Immediately, you know what kind of jet you're "watching," be it a Boeing, Airbus or Embraer. Check its airspeed and altitude. See it vector from one heading to another. Learn its revised ETA as it inches toward its destination.
Like my uncles, Dad was one of those people who just loved to watch planes take off and land. Back in kinder, gentler times, anyone who wanted to could park on a road near almost any U.S. airport and view the comings and goings at extremely close range.
Those days are over, but the virtual connection to air traffic control is not a bad substitute. Earlier this week, I used four different sites to track a two-leg Indy-to-San Francisco flight on which traveled my niece and her dad.
The weather forecast the night before for Indianapolis and the transfer city, Chicago, was not comforting. To up the anxiety ante, a Continental jet had veered off the runway and burst into flames in Denver just two days before.
But the flight tracking sites -- United's, FlightStats, FlightView and Travel.flightexplorer -- allowed me to dial down the uneasiness. As soon as I woke up, I checked to see if the short, pre-dawn flight had made it from Indy to O'Hare. Yes -- and in time to make connections, thanks to a crew change delay in Chicago.
For the next four hours, I took occasional peeks at the cartoon Airbus A320's progress. I watched it pass over the Rockies and nudge into Nevada at 36,100 feet and a speed of 439 mph.
Sometimes I would zoom in and watch the jet jump forward over brown or green wilderness. Other times I'd zoom out and see it as a mere pin dot on all of North and Latin America and part of South America and Russia.
About a half-hour out of San Francisco, just past the Sierra Nevada, United 137 began its slow descent. When the jet passed the 4,200-feet mark and cut its speed to 270 mph, I pictured my niece craning her neck to get her first-ever glimpse of San Francisco Bay and the Golden Gate Bridge.

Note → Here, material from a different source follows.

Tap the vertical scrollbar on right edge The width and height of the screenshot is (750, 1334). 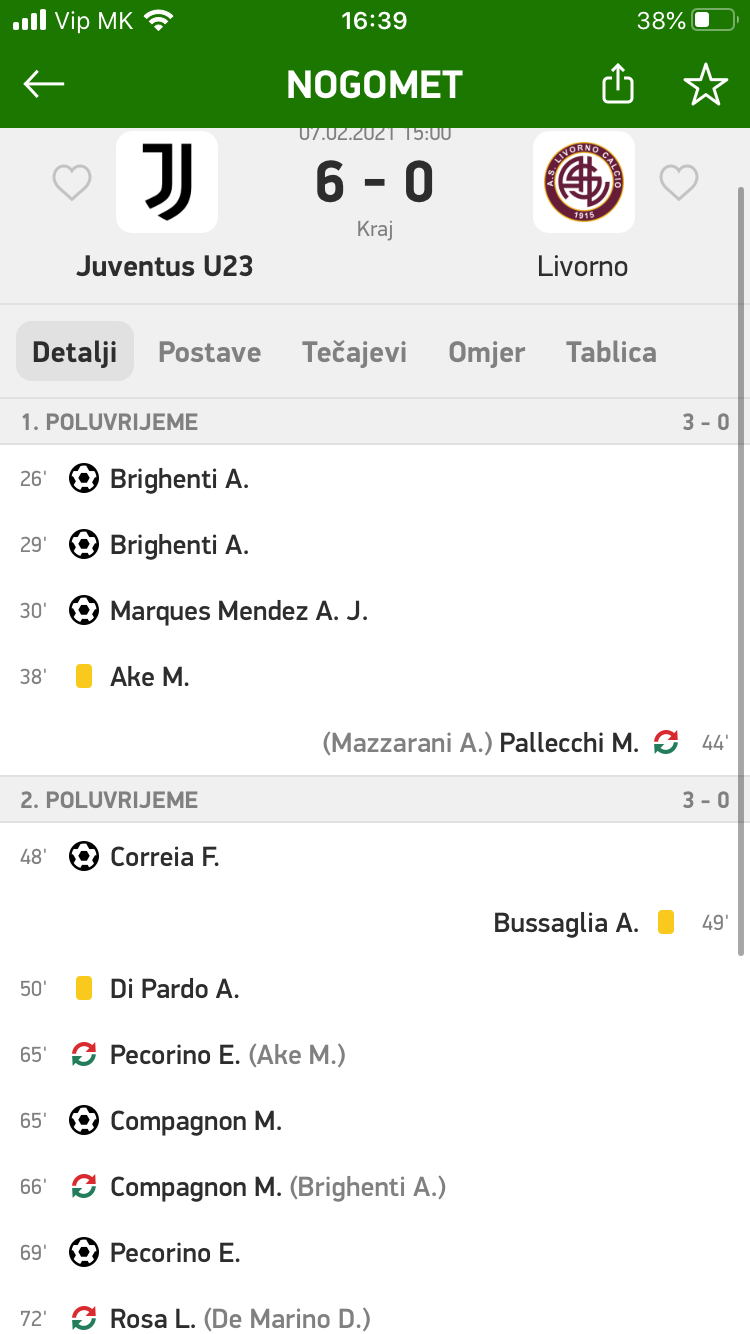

"Landed" and "Arrived" popped onto the tracking sites. It was 52 degrees at SF International with sunshine, some clouds and an 11 mph wind out of the west.
I called my mom to tell her our people were safe on the ground with a pretty nice weather day ahead of them. Then I called my niece's cell phone.
"Are you at the gate yet?" I said. "I've been tracking you across the country."
"I figured you would do that," she said.
"Well, it's just so cool," I said, "I practically watched you land."
She had no idea how much her grandpa would have agreed.